How to complete this task: Return the lines that run from the line containing "You are a GUI" through the end of the entries, both ends included. Leave out all pictures.

Listed records:
------------------------------

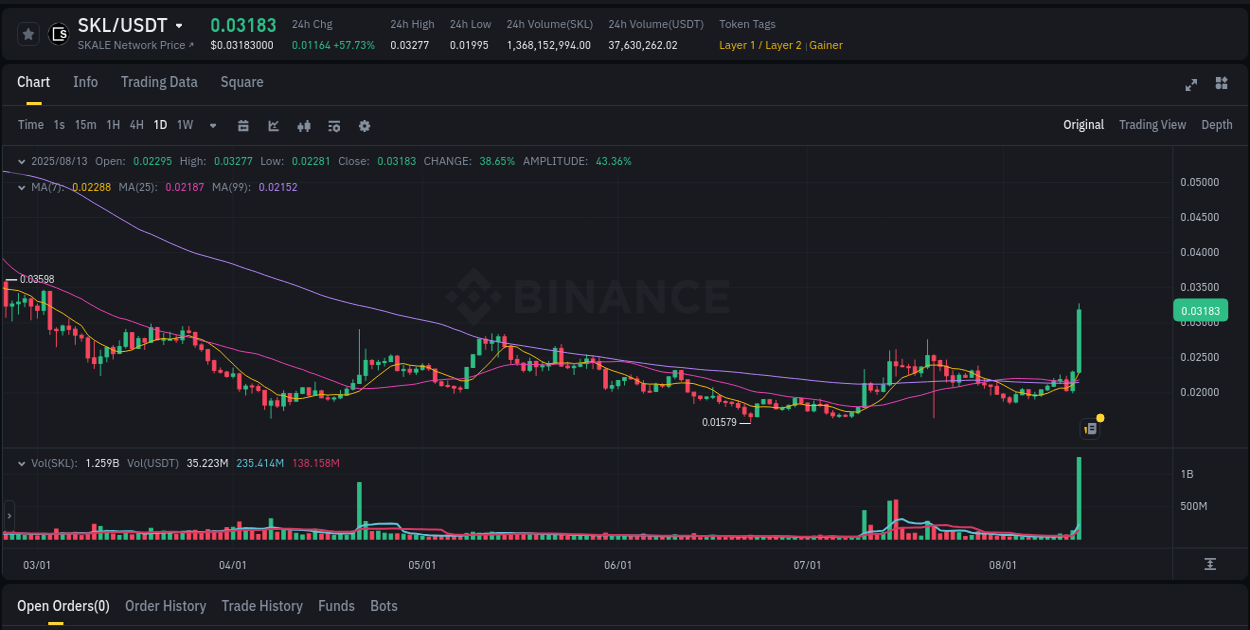Open the Order History tab
The height and width of the screenshot is (630, 1250).
165,606
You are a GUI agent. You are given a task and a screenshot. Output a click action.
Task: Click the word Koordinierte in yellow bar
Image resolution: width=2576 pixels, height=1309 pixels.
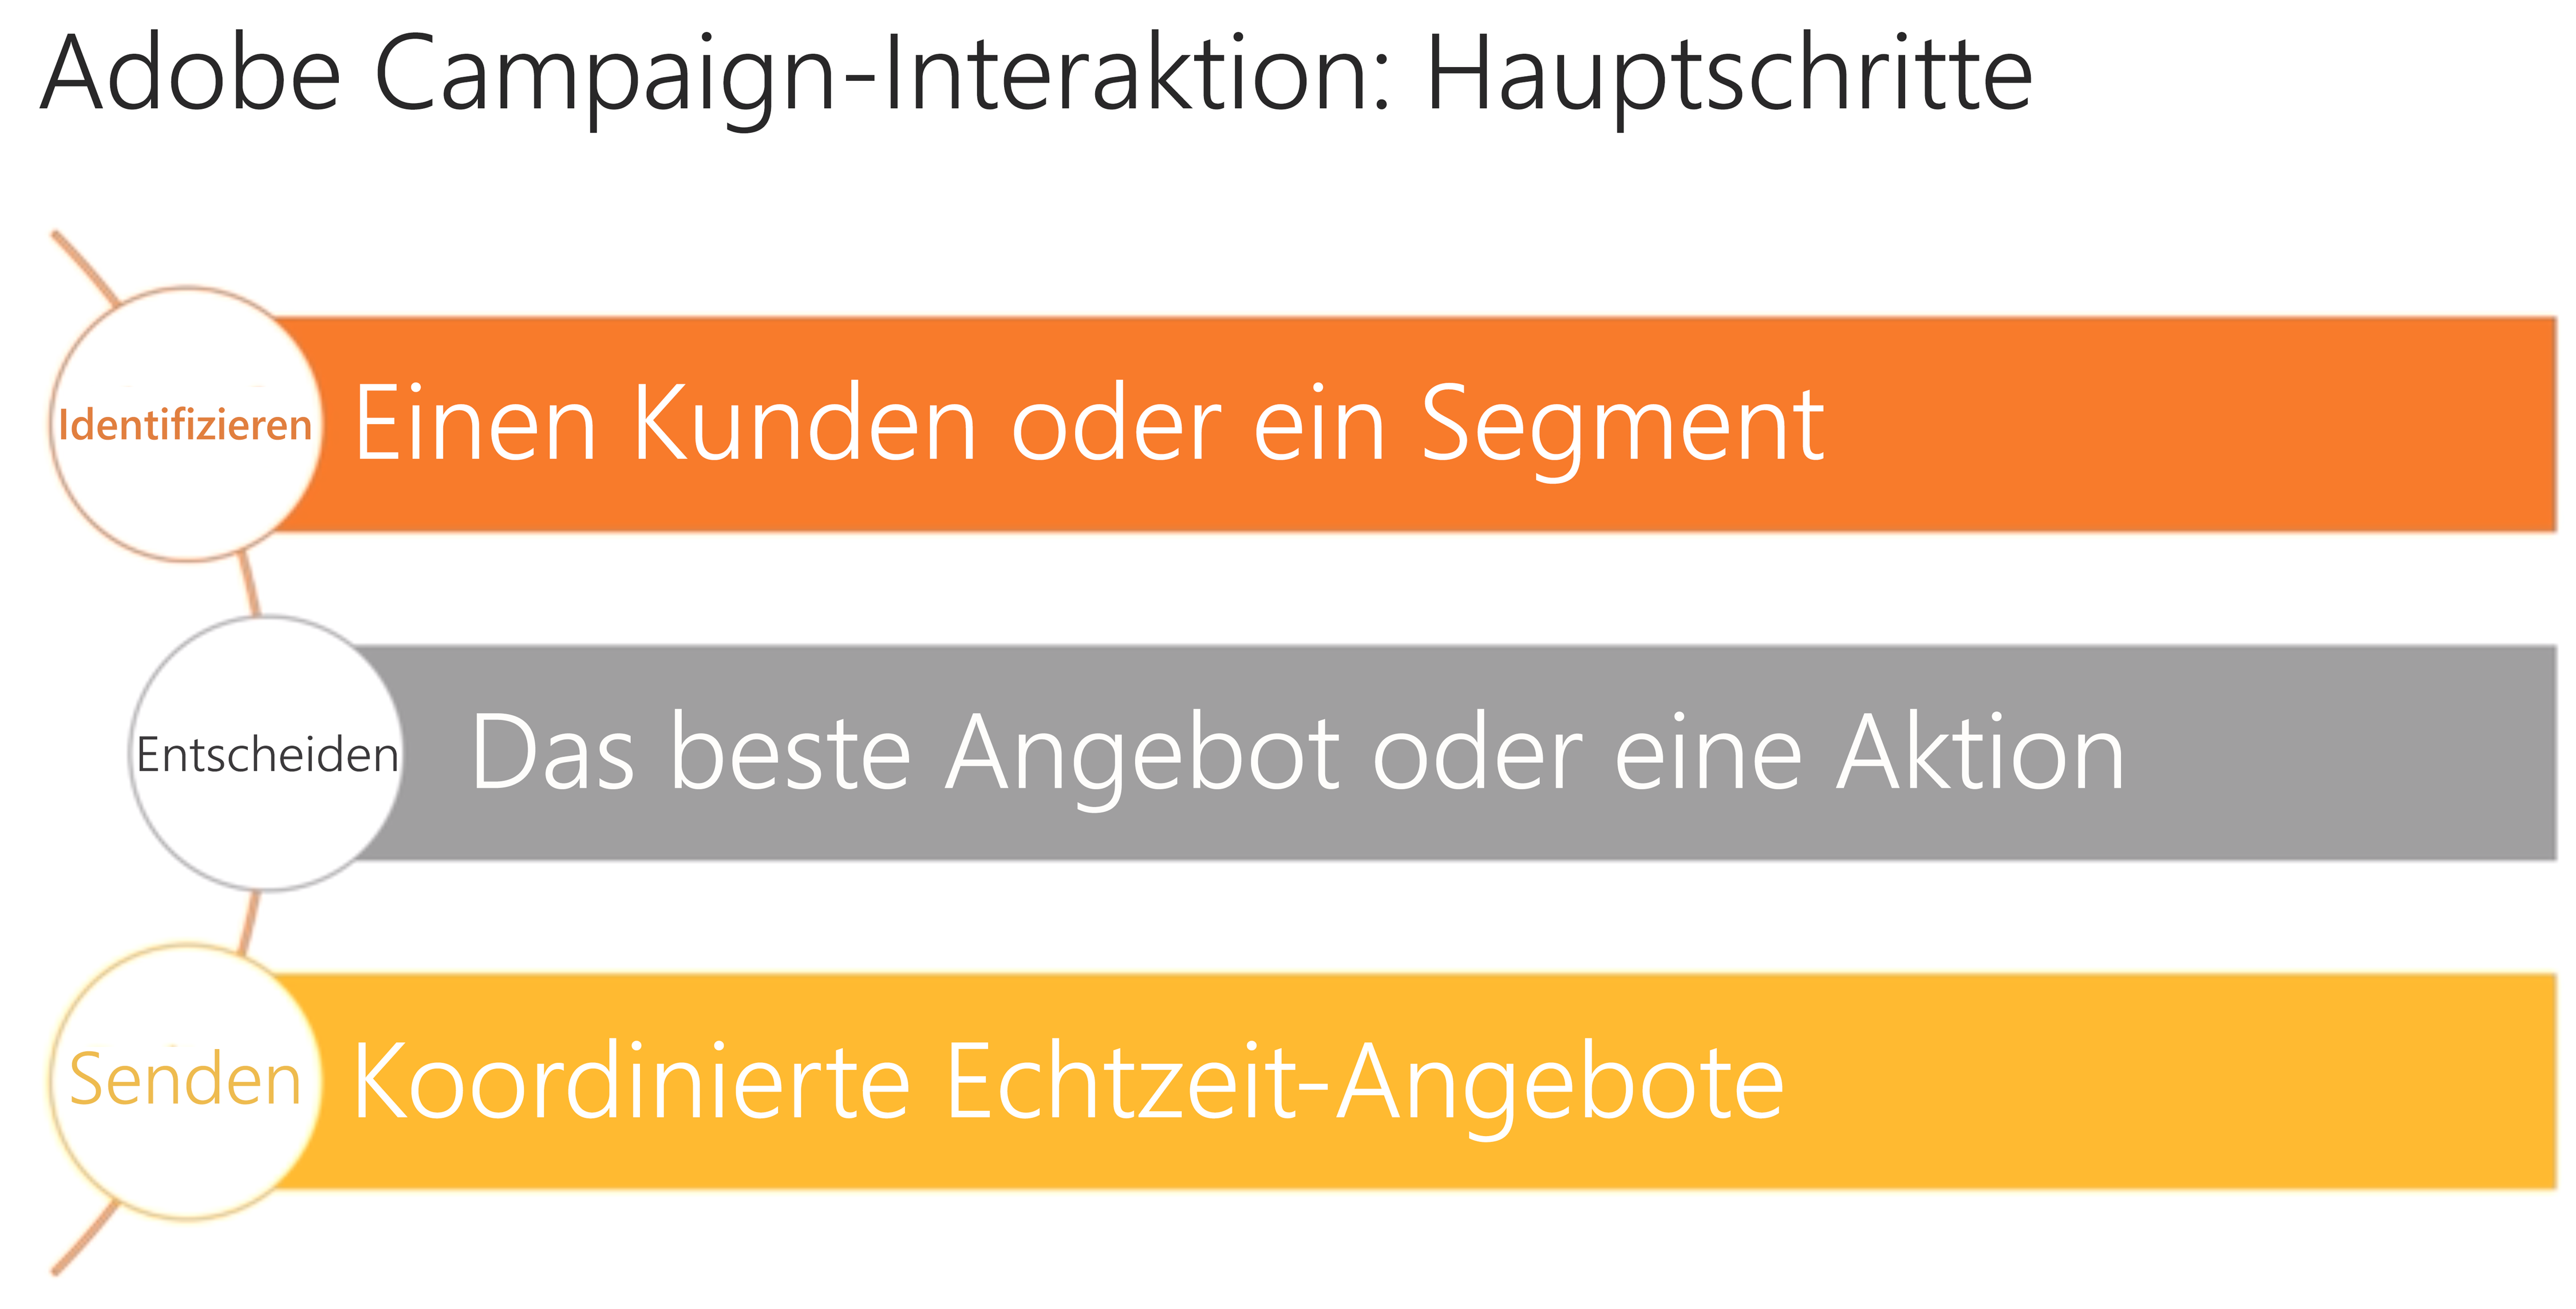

------------------------------

Task solution:
You are a GUI agent. You are given a task and a screenshot. Output a click action.
Task: Click the word Koordinierte in yellow bar
Image resolution: width=2576 pixels, height=1309 pixels.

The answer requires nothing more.